According to Adi Paterson of the Department of Science and Technology, which
commissioned the Academy investigation, the report "raises questions about
the integration of South African knowledge production in the international
setting." Another way of putting it would be: if the Mail and Guardian can
go online, why can't their more academic cousins in the publishing industry?
Particularly when the system requires that the PhD writers, the anonymous peer
reviewers and professorial editors do it for the love of knowledge?
Not everyone is convinced that a problem exists which needs to be solved. Dr
Isaac Mazonde, deputy director of research and development at the University of
Botswana, argues in favour of a two-track approach. "It is not helpful to
compare apples with oranges," he points out. Mazonde's argument is that
internationally branded journals are all very well, but there's also a place for
less status-conscious workhorse journals, the Pep Stores of the ivory towers,
which are tied to the development needs of the region in which they operate. If
nothing else, such "no-name brand" journals encourage struggling local
researchers who believe - with considerable evidence - that premier
English-language journal editors from the UK and North America harbour an innate
distrust of outsider scientists, unless they're given the Good Housekeeping seal
of approval by teaming up with American or British colleagues.
Not all of the Academy report is depressing. In medicine, many South African
research doctors have reached and maintained global standards. Geologists stood
their rocky ground against international competition. The diverse South African
Journal of Science, which covers everything from the Little Foot ape-man
skeleton to the pine weevil threat chewing through the forestry industry, also
did well.
At the Onderstepoort Journal of Veterinary Research, founded just after the
end of the Anglo-Boer War, staff seemed quietly pleased with their score,
particularly with the high percentage of foreign authors who publish in their
pages. "The Journal likes to think it is a giant in Africa, although it is
a dwarf in the veterinary world!" said editor Joop Boomker.
What now?
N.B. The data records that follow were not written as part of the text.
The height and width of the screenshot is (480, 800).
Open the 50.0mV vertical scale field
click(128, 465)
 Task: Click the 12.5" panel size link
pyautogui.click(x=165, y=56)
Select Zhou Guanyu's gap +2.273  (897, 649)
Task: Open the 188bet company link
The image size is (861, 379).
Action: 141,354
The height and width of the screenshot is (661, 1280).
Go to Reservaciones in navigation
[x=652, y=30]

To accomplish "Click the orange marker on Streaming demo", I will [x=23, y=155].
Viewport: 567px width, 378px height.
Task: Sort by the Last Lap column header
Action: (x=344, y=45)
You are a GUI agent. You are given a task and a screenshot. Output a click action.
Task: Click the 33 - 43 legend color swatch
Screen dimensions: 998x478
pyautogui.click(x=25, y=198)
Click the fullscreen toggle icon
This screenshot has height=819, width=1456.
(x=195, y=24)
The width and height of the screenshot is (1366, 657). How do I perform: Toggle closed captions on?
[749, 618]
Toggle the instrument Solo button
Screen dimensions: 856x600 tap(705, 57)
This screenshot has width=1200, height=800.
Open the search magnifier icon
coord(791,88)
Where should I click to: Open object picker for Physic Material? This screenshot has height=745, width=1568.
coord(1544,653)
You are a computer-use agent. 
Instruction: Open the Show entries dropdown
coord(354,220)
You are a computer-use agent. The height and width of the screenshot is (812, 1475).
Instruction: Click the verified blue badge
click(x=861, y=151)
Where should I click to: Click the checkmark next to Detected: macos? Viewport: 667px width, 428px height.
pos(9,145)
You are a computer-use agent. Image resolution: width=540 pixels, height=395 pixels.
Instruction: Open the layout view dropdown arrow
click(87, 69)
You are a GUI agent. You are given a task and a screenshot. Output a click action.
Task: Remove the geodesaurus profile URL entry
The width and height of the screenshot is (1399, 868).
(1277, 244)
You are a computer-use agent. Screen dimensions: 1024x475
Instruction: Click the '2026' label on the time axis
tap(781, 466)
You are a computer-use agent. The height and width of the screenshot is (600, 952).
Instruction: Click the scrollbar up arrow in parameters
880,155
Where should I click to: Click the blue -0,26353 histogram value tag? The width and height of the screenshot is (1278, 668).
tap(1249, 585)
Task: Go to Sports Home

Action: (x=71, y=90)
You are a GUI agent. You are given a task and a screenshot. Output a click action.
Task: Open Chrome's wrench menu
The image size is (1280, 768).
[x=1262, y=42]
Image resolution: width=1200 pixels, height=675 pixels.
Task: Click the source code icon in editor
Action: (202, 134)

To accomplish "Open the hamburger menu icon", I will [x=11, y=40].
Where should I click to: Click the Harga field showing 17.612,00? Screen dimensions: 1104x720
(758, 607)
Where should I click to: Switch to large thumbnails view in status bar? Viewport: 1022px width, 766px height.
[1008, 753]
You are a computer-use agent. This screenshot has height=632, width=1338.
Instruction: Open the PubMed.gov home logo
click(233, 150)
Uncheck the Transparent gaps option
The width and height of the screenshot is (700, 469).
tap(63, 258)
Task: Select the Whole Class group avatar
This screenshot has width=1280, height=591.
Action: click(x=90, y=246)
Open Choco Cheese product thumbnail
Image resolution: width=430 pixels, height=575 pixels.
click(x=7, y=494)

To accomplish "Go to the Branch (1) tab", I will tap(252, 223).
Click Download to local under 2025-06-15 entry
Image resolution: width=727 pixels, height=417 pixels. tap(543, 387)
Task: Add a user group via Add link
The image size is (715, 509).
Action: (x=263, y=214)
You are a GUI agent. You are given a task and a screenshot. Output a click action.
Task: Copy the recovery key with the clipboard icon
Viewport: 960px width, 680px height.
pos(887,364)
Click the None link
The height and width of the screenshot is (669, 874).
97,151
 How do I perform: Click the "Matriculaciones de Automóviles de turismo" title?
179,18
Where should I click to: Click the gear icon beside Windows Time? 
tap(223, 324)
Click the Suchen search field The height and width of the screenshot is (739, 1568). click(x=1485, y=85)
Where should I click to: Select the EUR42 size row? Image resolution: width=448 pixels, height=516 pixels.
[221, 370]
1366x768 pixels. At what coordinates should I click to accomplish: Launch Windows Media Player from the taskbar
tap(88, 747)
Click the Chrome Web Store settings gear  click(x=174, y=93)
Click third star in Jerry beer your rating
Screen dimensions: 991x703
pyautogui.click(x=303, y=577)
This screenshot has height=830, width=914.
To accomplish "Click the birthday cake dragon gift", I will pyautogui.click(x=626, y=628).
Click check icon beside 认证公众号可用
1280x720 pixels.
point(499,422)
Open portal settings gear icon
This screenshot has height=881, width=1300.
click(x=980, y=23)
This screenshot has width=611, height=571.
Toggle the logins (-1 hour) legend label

The Academy panel, led by Professor Wieland Gevers, has not
advocated closing down the long list of journals. It has suggested that the
Department of Education ease its stranglehold on the entire process, allowing
for more input from other interested parties. Nor has the Academy called for an
end to the subsidies: the money may sound great, calculated on a rand-per-word
basis, but some of the data can take a decade or more to compile, by experts who
spent a decade or so to gain at least three degrees.
Instead, the report calls for subsidies to be "taxed", so that a
small portion of the money flows to the journal editors and publishers in order
to make improvements such as going online. In this globalised world, the Academy
notes, there is no place for a system that financially punishes international
collaborations by awarding only a fraction of the subsidy to papers partly
authored outside South Africa.
High profile fraud, reluctantly confirmed by scientific journals overseas,
has recently dented their glittering appearance. Some private journals are
apparently intimidating academics - working at public universities, with
taxpayer-financed research, and results of importance to the world - into
embargoed silence while they shape lucrative niche publishing empires. The
editors of two respected publications, the British Medical Journal and The
Lancet, say many first-world medical journals have decayed into
information-laundering operations for multinational pharmaceutical companies
with big advertising budgets.
So now is probably an ideal time to offer South African academics some
additional publishing muscle. "We have to strengthen local journals,"
says Professor Dan Ncayiyana, editor of the South African Medical Journal.
"That is where our researchers will get the best reception."